Charlotte at the vet. She’s not happy. She’s scared shitless.

Of course, she’s the one going through stuff now. At 14+, which is pretty much two-years past the due date for a lot of Labs, she’s experiencing the same things all old dogs and people experience. Mostly mobility issues. There was a time a year back when she would pace the house late at night, panting and seeming distressed. We discovered that she was pretty much deaf and, of course, at night she became deaf and blind. So leaving a light on for her in the living room really helped. She has a bit of arthritis in her front shoulders, but not enough to bother her too much, and easily controlled with pain medication. It’s her back legs I worry about most. They’re giving out, pretty quickly actually. We don’t go for walks anymore, but we do go to the courtyard a couple times a day. I sometimes have to carry her there, but not usually. She just finds the sunniest spot and lays there. We’ve put carpet runners throughout the condo so she doesn’t slip on the hardwood floors. And one sofa cushion is always left off so there’s 4-5 inches less between her and a comfortable place to lay down.

We’ve had to stop traveling together so one of us can stay home and take care of her. My cousin lives in Atlanta and lost his old Lab a couple years ago, and even though he would take her in a heartbeat, we don’t want to put the responsibility on him to make a difficult decision if it comes up.

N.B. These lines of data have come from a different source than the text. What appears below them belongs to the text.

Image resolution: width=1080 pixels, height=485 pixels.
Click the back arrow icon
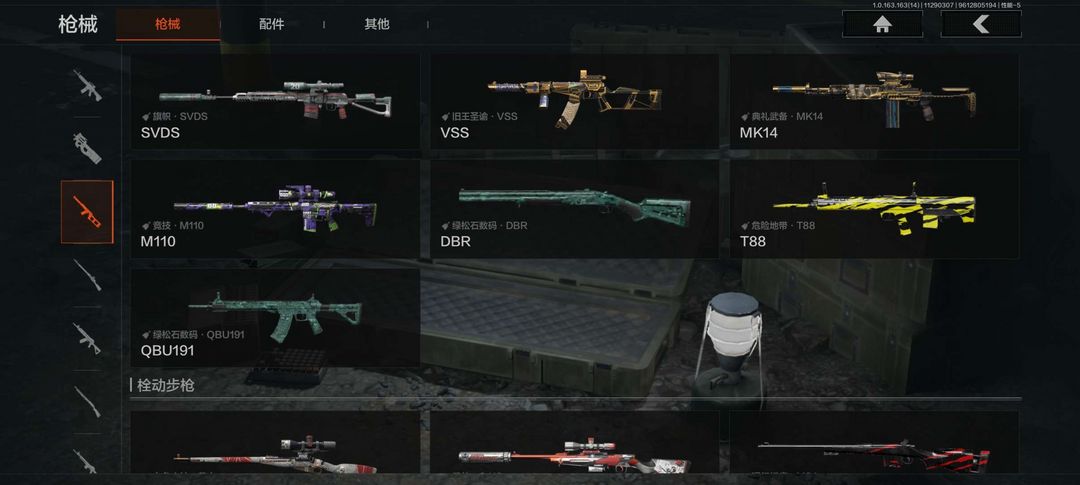point(981,24)
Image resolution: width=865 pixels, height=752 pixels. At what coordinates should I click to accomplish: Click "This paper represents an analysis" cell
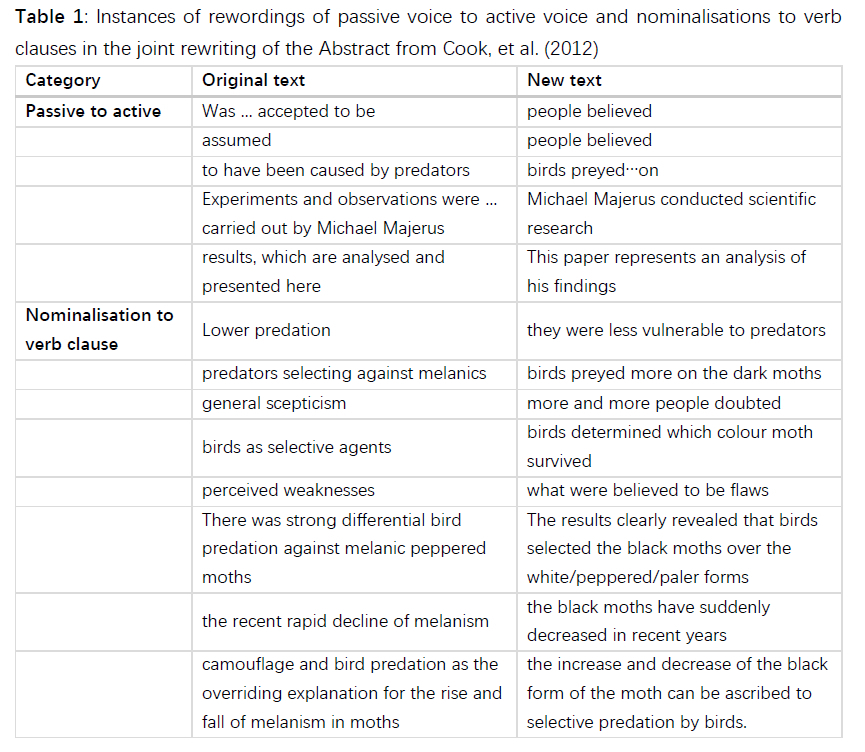click(x=666, y=271)
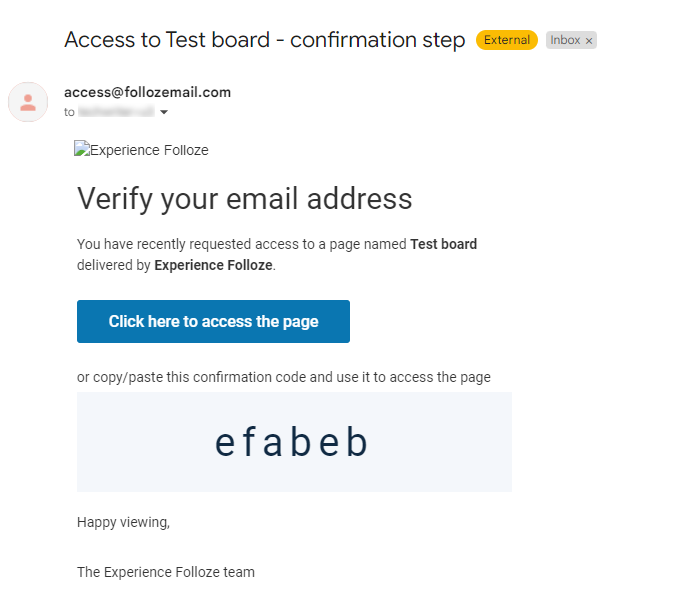Click the Inbox label chip
The height and width of the screenshot is (597, 686).
point(565,40)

We also don’t want to stress Charlotte out by being in a less familiar home.

It’s been hard for us, but we don’t question it. It just is.

It’s heartbreaking for me to know that this will almost certainly be the year we we have to let our girl go. She’s still completely sharp mentally, but her body just isn’t lasting as long as her brain. I made her a promise when she was little that I would never keep her alive just to make me happy, and I intend to keep that promise, sad as it will be. But for now, I think she’s OK. The vet seems to think so, too. Still, we chatted about the “right time” and I think it’ll be here sooner rather than later. Until that time, I am going to enjoy the hell out of her!

It’s hard to believe she went from this:

Charlotte as a baby

to this:

Charlotte at Lake Lanier in Atlanta this summer

I don’t think I will ever feel the same way about a person as I have about Charlotte. Bet I’m not the only one. Anyway, this was not meant to be a depressing post. I actually feel exceptionally lucky and happy to have had more than 14 years with her. She’s honestly made my life infinitely more full.

Happy Friday!

79 replies
  1. 1
    Villago Delenda Est says:

    Another good old soul gone, yet Cheney still lives.

    Michael, my sympathies…and happiness, in that Charlotte so illuminated your life.

  2. 2
    Humdog says:

    Really the only bad thing about pets is their life span means we have to keep saying goodbye throughout our lives. The pain is worth the enrichment they give our lives, but it gets hard to remember that as the time comes to make the most difficult call. BTW, my only regrets have been when I feared I made the call a touch too early.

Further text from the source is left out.